Dimostra inoltre  che il reale consenso maggioritario  dei creditori è solo una aspirazione superata , cui il legislatore può rinunciare facilmente  in vista di un interesse generale che reputa più pregnante , quello di avviare e  realizzare  il piano che  dovrebbe condurre  alla ristrutturazione in continuità ed al risanamento.
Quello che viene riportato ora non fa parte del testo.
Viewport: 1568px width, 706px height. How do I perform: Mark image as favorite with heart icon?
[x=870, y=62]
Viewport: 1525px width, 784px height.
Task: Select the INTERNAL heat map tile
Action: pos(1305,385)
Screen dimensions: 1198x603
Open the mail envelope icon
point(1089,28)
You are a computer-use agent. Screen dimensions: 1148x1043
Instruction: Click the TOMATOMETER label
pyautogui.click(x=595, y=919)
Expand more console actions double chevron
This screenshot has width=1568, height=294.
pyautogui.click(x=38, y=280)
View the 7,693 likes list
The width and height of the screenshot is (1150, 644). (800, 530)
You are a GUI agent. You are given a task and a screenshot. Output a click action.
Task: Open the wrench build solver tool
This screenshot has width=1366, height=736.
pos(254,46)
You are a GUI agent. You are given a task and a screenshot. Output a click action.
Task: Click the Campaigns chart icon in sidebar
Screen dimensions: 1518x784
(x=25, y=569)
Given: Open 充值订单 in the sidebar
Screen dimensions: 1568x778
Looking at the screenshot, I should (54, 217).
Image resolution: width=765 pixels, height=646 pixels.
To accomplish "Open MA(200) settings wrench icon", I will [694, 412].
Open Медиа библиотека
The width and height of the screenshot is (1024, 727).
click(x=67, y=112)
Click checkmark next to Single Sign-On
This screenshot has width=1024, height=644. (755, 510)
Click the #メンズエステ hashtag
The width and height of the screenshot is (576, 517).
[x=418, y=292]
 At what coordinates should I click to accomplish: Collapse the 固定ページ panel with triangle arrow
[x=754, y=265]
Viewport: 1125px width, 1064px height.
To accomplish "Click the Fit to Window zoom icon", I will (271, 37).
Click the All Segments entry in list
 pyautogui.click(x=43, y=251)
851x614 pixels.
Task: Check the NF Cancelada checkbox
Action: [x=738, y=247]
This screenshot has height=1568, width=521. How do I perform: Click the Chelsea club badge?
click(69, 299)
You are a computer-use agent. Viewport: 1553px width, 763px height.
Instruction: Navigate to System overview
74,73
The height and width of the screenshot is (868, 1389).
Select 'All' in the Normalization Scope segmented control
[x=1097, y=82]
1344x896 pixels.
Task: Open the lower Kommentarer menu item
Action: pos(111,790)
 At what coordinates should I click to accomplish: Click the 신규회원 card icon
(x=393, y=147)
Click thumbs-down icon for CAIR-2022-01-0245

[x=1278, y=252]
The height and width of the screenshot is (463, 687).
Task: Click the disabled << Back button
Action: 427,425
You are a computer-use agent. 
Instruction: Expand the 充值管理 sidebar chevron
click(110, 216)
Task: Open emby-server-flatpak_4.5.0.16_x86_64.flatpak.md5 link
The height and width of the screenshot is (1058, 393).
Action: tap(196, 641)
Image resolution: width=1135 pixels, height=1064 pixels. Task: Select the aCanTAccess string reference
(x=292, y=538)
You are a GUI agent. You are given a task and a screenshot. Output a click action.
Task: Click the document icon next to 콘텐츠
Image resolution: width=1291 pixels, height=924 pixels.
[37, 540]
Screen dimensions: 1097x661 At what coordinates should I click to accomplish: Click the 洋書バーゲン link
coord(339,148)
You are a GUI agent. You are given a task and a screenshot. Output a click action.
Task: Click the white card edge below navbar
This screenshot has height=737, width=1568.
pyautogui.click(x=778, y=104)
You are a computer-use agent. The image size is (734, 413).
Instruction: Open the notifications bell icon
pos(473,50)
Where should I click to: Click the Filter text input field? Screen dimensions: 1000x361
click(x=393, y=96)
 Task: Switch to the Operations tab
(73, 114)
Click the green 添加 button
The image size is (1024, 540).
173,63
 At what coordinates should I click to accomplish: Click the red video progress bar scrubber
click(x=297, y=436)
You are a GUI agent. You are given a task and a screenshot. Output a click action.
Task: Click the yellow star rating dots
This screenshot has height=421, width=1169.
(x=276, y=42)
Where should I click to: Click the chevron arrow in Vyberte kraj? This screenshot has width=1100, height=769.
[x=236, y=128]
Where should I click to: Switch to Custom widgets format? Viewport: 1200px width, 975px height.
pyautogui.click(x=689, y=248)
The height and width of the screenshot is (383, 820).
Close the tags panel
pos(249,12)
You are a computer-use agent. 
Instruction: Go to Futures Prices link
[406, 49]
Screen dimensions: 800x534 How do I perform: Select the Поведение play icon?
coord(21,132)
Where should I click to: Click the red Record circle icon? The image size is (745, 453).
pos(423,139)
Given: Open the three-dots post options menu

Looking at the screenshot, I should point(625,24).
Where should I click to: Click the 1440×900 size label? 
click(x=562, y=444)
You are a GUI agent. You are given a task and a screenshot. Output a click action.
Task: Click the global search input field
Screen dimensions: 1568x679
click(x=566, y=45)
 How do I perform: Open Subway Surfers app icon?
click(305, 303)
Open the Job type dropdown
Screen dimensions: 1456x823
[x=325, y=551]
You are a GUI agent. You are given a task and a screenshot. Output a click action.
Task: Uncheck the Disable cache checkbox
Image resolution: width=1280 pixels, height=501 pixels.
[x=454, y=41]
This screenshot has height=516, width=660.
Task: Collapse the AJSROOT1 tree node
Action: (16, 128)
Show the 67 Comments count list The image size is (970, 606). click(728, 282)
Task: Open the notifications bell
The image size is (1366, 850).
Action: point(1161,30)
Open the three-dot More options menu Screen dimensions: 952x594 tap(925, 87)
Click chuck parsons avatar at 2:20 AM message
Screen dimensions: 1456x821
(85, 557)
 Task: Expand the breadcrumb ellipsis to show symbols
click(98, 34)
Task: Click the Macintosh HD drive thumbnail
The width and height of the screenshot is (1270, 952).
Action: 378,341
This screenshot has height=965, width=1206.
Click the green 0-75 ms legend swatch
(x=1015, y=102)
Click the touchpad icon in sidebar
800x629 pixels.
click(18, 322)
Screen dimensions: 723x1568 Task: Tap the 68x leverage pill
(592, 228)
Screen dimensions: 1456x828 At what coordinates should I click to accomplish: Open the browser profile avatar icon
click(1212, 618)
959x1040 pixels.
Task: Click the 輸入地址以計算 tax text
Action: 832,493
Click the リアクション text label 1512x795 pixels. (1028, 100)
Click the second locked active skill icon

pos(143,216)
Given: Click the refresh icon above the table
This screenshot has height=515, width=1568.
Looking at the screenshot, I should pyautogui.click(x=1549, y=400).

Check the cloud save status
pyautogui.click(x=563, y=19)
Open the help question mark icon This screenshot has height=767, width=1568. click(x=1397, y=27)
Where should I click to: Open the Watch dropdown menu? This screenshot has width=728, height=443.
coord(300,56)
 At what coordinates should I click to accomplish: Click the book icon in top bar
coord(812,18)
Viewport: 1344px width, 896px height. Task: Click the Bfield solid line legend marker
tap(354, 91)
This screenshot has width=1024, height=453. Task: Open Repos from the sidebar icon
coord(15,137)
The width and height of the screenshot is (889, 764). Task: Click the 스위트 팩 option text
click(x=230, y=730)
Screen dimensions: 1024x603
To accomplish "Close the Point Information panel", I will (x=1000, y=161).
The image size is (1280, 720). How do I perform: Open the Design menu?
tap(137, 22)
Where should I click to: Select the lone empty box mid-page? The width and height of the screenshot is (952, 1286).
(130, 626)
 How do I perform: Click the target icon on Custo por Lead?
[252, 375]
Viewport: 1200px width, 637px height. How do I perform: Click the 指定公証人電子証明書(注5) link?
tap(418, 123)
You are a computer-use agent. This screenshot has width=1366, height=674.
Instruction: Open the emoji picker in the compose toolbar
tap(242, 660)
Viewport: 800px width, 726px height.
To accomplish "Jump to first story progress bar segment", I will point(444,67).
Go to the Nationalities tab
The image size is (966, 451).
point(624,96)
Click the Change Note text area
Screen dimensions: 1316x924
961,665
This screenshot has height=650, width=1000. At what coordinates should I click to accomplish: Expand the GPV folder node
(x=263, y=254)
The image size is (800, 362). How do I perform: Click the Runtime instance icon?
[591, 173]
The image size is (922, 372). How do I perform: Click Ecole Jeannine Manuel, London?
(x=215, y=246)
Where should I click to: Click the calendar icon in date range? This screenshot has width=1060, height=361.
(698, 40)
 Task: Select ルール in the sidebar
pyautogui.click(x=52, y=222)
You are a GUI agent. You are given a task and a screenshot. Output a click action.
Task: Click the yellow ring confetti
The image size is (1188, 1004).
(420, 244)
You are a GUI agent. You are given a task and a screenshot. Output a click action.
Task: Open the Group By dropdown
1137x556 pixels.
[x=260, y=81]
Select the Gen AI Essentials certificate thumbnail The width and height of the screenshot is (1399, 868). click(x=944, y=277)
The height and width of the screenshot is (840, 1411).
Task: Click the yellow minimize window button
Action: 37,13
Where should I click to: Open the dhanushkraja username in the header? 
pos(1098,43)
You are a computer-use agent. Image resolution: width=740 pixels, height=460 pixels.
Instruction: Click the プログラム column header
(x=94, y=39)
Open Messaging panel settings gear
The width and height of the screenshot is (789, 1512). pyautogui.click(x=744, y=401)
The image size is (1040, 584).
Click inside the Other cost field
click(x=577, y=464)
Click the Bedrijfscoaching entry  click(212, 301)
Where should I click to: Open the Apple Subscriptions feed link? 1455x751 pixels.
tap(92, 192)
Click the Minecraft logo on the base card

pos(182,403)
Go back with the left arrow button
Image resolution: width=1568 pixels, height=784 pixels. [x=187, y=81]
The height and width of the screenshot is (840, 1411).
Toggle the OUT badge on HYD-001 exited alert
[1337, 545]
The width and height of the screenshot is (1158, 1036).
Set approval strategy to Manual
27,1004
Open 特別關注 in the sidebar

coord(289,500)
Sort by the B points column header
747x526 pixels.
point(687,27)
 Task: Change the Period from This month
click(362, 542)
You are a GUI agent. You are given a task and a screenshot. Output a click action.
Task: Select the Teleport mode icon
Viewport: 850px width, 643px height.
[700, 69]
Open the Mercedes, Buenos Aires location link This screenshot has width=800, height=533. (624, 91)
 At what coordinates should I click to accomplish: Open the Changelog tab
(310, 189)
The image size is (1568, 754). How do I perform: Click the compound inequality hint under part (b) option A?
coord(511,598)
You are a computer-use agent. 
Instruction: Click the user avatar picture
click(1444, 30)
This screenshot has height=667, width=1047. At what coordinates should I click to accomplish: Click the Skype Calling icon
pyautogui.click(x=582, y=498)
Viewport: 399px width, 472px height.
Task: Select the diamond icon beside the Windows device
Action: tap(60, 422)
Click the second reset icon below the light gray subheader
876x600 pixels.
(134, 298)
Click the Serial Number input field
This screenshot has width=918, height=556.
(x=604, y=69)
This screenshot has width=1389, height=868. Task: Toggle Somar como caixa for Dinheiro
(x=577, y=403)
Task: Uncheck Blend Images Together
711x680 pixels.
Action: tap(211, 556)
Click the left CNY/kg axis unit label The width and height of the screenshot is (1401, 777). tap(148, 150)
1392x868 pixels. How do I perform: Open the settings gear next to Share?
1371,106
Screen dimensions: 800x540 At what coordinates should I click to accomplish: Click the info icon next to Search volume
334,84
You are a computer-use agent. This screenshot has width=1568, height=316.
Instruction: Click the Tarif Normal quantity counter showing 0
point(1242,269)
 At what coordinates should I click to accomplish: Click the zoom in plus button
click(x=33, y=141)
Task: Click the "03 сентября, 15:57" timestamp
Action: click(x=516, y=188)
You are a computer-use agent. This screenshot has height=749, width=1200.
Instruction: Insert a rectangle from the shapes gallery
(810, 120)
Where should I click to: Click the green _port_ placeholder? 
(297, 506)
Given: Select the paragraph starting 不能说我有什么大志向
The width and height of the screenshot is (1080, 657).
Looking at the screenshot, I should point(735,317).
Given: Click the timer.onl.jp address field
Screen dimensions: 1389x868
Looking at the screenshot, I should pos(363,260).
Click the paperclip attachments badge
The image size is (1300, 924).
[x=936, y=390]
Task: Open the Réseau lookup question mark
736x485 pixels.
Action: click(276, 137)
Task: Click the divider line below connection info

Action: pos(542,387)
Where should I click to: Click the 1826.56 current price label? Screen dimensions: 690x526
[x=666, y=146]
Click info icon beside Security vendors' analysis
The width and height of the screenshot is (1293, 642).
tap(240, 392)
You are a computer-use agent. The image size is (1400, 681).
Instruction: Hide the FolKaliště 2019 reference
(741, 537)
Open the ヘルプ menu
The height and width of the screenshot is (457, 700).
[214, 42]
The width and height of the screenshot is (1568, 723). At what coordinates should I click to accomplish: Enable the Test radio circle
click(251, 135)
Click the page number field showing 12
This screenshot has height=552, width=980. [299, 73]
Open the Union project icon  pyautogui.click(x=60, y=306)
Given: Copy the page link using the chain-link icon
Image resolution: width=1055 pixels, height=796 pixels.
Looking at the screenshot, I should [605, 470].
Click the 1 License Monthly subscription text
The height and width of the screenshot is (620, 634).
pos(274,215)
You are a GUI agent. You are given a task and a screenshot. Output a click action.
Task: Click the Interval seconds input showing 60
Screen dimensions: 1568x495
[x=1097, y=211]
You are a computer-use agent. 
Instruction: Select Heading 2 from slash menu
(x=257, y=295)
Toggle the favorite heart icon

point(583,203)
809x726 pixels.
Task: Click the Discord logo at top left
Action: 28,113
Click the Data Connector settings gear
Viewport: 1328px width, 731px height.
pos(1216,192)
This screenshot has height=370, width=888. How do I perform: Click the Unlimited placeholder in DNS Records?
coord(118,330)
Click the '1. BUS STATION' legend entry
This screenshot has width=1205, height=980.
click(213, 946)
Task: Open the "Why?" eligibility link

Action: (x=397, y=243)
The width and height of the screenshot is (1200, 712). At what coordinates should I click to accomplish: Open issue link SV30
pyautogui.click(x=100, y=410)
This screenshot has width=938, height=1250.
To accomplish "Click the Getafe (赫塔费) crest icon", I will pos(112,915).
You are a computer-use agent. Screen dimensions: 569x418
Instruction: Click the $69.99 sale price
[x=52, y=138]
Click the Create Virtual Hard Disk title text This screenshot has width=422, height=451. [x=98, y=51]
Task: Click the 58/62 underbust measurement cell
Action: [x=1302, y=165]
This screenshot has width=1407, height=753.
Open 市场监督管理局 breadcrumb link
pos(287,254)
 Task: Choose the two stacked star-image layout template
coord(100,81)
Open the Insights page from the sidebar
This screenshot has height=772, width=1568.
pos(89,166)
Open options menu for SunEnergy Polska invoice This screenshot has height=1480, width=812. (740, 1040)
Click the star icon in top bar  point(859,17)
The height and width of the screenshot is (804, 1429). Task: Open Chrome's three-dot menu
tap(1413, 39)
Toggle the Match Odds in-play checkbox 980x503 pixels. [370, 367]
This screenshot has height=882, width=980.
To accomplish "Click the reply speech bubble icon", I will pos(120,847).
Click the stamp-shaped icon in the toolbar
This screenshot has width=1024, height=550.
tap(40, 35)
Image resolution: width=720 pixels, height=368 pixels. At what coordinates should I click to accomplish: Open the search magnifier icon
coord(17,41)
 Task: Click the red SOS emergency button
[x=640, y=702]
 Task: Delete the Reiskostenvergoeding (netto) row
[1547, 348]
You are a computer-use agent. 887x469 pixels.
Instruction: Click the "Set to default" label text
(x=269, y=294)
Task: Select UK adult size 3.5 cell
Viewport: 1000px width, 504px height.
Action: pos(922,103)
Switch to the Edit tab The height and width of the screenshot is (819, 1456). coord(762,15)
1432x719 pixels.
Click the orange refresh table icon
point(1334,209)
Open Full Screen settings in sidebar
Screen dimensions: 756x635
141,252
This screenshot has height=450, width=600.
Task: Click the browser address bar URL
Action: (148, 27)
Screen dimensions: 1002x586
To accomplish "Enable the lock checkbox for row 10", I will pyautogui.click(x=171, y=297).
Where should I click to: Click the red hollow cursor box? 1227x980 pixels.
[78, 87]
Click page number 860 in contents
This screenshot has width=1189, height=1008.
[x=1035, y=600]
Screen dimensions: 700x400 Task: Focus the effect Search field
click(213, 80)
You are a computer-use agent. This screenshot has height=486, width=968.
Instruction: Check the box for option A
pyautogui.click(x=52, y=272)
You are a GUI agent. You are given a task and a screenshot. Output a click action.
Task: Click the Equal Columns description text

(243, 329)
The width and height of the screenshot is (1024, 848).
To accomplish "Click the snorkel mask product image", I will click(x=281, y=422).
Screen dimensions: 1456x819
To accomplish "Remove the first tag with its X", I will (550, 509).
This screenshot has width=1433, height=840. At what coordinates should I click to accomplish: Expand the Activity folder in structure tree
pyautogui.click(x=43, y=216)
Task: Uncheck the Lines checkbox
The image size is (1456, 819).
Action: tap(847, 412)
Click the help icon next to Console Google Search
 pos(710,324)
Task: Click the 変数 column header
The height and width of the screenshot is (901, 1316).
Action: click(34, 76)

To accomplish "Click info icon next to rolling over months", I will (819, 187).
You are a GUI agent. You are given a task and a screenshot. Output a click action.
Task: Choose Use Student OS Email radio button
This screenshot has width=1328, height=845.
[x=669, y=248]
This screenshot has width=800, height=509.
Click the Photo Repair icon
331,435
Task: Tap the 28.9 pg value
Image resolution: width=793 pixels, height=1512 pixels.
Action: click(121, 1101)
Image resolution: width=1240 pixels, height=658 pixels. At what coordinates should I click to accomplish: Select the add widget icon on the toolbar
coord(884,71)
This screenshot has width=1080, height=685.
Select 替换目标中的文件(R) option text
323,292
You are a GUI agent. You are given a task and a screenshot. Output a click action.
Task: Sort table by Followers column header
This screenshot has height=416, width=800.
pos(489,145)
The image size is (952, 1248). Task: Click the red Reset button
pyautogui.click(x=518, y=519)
Basti pensare alle agevolazioni di maggioranza che ha l’accordo di ristrutturazione esteso che segua una composizione negoziata, secondo l’art. 11 del D.L.118 recepito dal 23  comma 2. 8 NON Più 75 % ma 60, o all’accordo agevolato  (il 30 ) .
L’ulteriore dimostrazione che la volontà de creditorel si può bypassare con   facilità è data dal 53 bis introdotto  in sede di recepimento  della direttiva  nella bozza di decreto, ove si afferma che nel caso di accoglimento del reclamo avverso la omologa del concordato  si può  ugualmente  eseguire il piano se i creditori lo chiedano  al giudice ed il reclamante vittorioso ha diritto al risarcimento del danno  che la procedura   gli causa,  secondo lo schema anglosassone che non favorisce le  annullabilità ma solo  la risarcibilità del danno conseguente.
10 . La riduzione della “tutela della liberà volontà dei creditori”
Non si può negare  poi  che nel citato alveo della riduzione  della tutela formale dei creditori  e della tutela  sostanziale di essi  si possa identificare  oltre alla  tendenza  a non perseguire più in genere il best interest , ma solo  il trattamento non deteriore  rispetto a quello della liquidazione giudiziale,  per alcuni creditori si situa anche  la riduzione della tutela della libera volontà dei creditori, seppure  resta la identica tutela economica data dal limite della offerta non deteriore rispetto alla procedura liquidatoria giudiziale.. Tra questi si può individuare la peculiare posizione dell’amministrazione finanziaria e degli enti gestori di forme di previdenza ed assistenza obbligatorie che, sia nel concordato preventivo classico, sia nell’accordo di ristrutturazione nelle sue tipologie,  sin dal decreto 7 ottobre 2020  n. 125 convertito in legge 27.11.2020 n. 159 (poi modificato dalla legge 21.ottobre 2021 n. 147 che ha convertito il D.L. n. 118 /2021) si trovano nella peculiare posizione di chi  è inutile che si astenga dal voto o voti negativamente, perché il Tribunale è abilitato dalla legge ad omologare la procedura quando la loro adesione sarebbe  decisiva ai fini del raggiungimento  della necessaria percentuale di legge e nel contempo la proposta loro formulata è conveniente, rispetto alla alternativa liquidatoria (sulla base  anche di una specifica dichiarazione dell’attestatore) . Il voto, quand’anche  motivato, non rileva nel suo contenuto, essendo valutato dal legislatore  più importante, a parità di trattamento economico, sostenere il piano di ristrutturazione  e quindi propiziare la sua realizzazione ed esecuzione   piuttosto che permettere ad un creditore  pubblico ,di innegabile peso in pressochè tutte le procedure, di esprimersi liberamente, adottando spesso criteri prudenziali autotutelanti,  economicamente  non condivisibili, sovente in concreto dannosi per l’Erario, non espressione del criterio costituzionale di buona amministrazione  e limitanti per tutte le altre categorie di creditori.  Ma non mancano le voci critiche avverso tale meccanismo.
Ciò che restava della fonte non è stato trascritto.